The clashes in question have already led to the deaths of three soldiers from the Nagorno-Karabakh defence forces and forced residents of one village to flee their homes.
While these statements are irresponsible, they are perhaps somewhat understandable given the immense pressure Ukraine is facing. What is less so, is the armchair generals in the West preaching the same dangerous rhetoric, out of either ignorance or a malicious contempt for human life.
Such rhetoric extends to American congresspeople. In response to the violence in Nagorno-Karabakh, Republican congressperson Adam Kinzinger tweeted that some countries ‘realize now maybe [sic] a good time to get your land back from Russia’.

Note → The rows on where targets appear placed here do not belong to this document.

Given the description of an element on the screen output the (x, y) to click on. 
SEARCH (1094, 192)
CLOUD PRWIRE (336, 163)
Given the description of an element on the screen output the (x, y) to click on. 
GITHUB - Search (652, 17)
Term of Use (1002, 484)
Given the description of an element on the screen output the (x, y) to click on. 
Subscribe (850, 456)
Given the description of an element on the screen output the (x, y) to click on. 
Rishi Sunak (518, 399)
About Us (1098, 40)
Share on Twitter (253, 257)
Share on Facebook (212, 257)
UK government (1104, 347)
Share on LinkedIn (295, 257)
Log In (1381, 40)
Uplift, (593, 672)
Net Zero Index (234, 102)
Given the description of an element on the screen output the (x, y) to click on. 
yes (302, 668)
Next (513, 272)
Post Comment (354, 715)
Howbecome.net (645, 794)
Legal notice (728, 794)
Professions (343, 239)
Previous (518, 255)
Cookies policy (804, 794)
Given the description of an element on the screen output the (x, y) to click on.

Toomas Hendrik Ilves, a former president of Estonia, also chimed in asking ‘what happens if the Georgians decide they want their Russian occupied territories back?🤔’
Similarly, Paul Miller, a former Whitehouse staffer and Professor at Georgetown University believes that ‘now would be a good time for Georgia to retake South Ossetia and Abkhazia.’
No, now would not be a good time for war to break out once again in the Caucasus. There is no good time for the level of human suffering that would bring.
The conflicts in Abkhazia, South Ossetia, and Nagorno-Karabakh have already led to countless deaths and the displacement of over a million people. The brutality seen in the 2020 Nagorno-Karabakh War (which in the face of Western indifference, Russian mediation brought to an end) serves as a vivid example of their cost.
I have no doubt that many such calls for war are largely born of ignorance of what it is they are advocating, and ignorance of the long history of these conflicts going back to the collapse of the Soviet Union and beyond.
Though Russian imperialism can be seen as playing some part in Russia’s role in them, these conflicts are not black and white and they cannot be transposed onto the Russian invasion of Ukraine.
One of OC Media’s five core values that inform our reporting (which you can support here) is that of peace.
This does not mean surrendering in the face of aggression and injustice; it does not mean we believe Ukraine should cave to Russia’s outrageous demands just to get a ceasefire.
It is a belief that the conflicts that have wracked the Caucasus for decades leaving untold suffering in their wake can and should be resolved through dialogue, compromise, and a common understanding of humanity.